The Return of Sami Al-Arian

The man who arguably decided the 2004 US Senate race here in Florida has made a spectacular return to Washington politics last month according to the conservative Washington Free Beacon. Sami Al-Arian who has been found guilty of aiding the Palestinian Islamic Jihad was a longtime professor at the University of South Florida in Tampa, including the period when Betty Castor was President of the institution.

Al-Arian whose tenure as a professor at the University of South Florida was used in demagogic fashion against Castor by both Peter Deutsch in the Democratic Primary for Senate and then Mel Martinez in the General Election probably cost the Democrats that Senate seat. The irony of course was that Al-Arian had been a strong supporter of George W. Bush during the 2000 Presidential Election, meeting with the then Texas Governor and publicly attacking the Clinton/Gore administration for its military attacks and  alleged discrimination against muslims (even as Clinton against Republican opposition sent American forces to the Balkans to free Muslims in Kosovo oppressed by the ruthless ethnic cleansing of the Slobodan Milošević regime in Serbia).

In June 2001, Al-Arian was invited to the White House and met with Karl Rove. But soon thereafter 9/11 occurred and Muslims became convenient fodder for Republicans as they campaigned against terrorism and sought to link Democrats to terrorism just as they had sought to link the party in the Truman years to the Soviet Union and Communism.

Some forget that for many years Arab-Americans were among the loyalist Republican voters (Michigan in particular was a state where the Democrats could not break through with Arab-Americans until after 9/11). The theory about this from some quarters was that they simply voted against the party that had more Jewish-Americans but the reality is most Arab-Americans were prior to 9/11 cultural and economic conservatives.
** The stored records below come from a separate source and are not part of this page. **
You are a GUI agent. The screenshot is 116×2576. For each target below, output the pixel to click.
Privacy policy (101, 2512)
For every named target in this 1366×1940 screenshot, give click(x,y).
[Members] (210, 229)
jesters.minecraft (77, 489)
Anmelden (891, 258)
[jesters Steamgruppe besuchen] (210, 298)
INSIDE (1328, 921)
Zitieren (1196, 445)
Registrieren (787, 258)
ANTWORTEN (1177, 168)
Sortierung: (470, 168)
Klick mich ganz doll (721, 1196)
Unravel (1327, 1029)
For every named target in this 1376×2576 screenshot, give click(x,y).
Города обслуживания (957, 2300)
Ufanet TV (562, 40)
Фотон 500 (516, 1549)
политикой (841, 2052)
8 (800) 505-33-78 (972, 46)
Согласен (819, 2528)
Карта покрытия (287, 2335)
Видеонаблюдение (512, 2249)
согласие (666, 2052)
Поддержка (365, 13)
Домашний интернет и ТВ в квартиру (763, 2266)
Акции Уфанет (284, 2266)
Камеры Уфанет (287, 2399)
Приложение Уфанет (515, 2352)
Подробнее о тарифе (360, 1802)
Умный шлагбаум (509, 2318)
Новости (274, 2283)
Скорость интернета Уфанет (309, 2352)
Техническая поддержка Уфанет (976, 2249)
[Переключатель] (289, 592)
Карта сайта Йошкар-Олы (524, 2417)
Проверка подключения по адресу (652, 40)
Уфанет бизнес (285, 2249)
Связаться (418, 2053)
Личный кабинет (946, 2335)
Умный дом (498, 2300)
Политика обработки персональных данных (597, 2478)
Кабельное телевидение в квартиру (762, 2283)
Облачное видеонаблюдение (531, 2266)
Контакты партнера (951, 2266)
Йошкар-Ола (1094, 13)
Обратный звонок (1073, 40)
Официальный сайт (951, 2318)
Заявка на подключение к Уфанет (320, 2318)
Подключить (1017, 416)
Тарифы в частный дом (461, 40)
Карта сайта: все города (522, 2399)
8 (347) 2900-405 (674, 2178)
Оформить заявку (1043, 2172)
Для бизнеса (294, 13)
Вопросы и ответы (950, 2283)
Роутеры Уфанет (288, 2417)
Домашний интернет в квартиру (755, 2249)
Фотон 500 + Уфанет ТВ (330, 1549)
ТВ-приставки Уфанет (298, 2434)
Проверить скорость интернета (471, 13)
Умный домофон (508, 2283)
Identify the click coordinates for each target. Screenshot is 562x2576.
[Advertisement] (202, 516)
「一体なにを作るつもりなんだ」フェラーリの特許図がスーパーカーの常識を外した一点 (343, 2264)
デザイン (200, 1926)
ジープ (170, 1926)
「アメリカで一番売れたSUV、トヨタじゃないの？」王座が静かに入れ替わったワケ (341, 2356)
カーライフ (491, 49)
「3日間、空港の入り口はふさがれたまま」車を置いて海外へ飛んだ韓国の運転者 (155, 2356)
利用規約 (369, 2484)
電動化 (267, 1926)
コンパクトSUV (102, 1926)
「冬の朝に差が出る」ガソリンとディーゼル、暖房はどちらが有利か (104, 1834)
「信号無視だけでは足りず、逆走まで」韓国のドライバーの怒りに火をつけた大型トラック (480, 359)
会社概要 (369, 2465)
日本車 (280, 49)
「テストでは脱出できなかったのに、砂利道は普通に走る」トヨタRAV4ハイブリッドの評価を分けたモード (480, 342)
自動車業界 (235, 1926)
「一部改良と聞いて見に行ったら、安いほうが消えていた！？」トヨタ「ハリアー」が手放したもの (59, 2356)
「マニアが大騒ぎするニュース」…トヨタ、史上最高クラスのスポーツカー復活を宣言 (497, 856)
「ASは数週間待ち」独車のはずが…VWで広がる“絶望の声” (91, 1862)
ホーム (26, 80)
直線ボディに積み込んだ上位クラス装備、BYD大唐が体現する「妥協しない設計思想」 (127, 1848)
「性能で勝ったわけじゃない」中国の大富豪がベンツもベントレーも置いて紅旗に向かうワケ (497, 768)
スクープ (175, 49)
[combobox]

Islam as it is practiced by many is a deeply conservative religion and many of the same issues progressives have with Evangelical Christians pop up in discussions about Islam, the Middle East and South Asia.

Only after 9/11 did Al-Arian (who condemned the attacks) arouse  widespread suspicion despite evidence that he had been linked to terrorist groups in the 1990s. A badly botched interview on the O’Reilly Factor led to his being placed on administrative leave at USF and the rest is history. To this day Al-Arian’s ties to terrorism while apparent are no different or more extensive than the ties later-day leading anti-terrorist crusader Rep. Peter King (R-New York) had to the Irish Republican Army’s (IRA) leadership. As a youngster who often traveled to the United Kingdom and had family in London, it was the IRA that struck fear into my heart about an early demise. Yet King’s extensive ties to the IRA have continued to be ignored by large segments of the American mainstream press (However King is well-known in the UK and his role in the anti-terror efforts in the US have undermined the credibility of those efforts with many in Britain).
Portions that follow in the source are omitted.